- [WHAT TO WORK ON]
Without including any pictures, reproduce all the lines below word for word.

- [WORKING DATA]
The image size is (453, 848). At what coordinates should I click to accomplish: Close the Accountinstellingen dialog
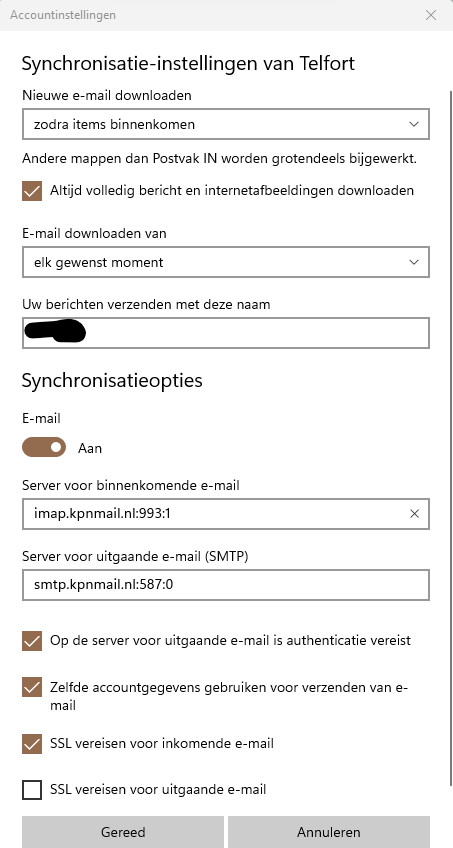431,15
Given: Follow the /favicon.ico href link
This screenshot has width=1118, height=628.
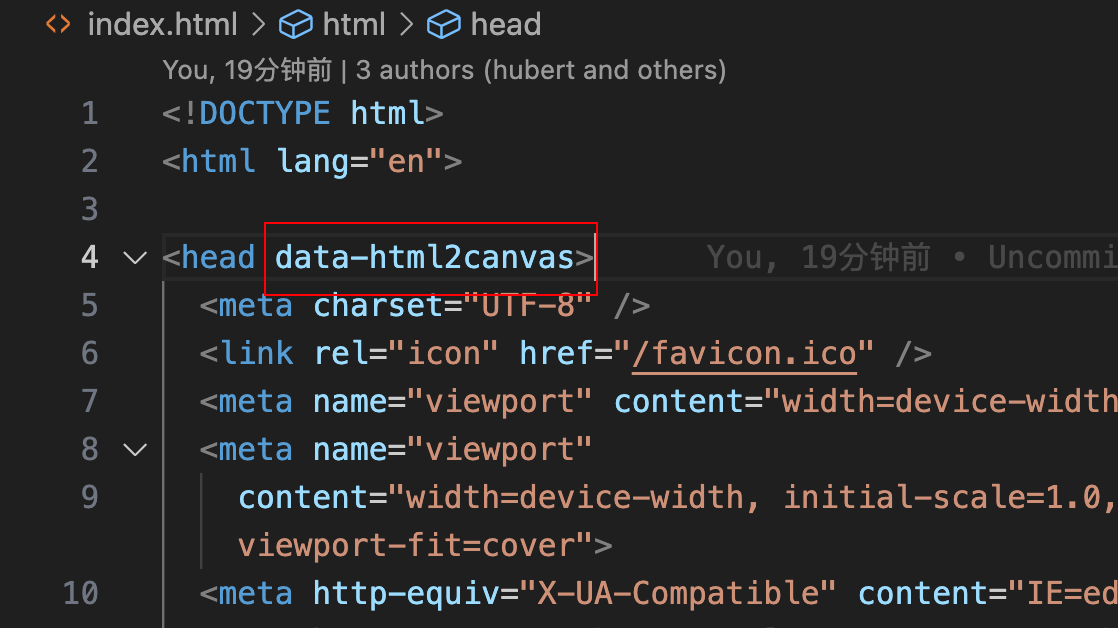Looking at the screenshot, I should 744,354.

- [EXERCISE RESPONSE]
The image size is (453, 848). At what coordinates should I click to accomplish: Close the Accountinstellingen dialog
431,15
Given: Follow the /favicon.ico href link
This screenshot has width=1118, height=628.
Looking at the screenshot, I should 744,354.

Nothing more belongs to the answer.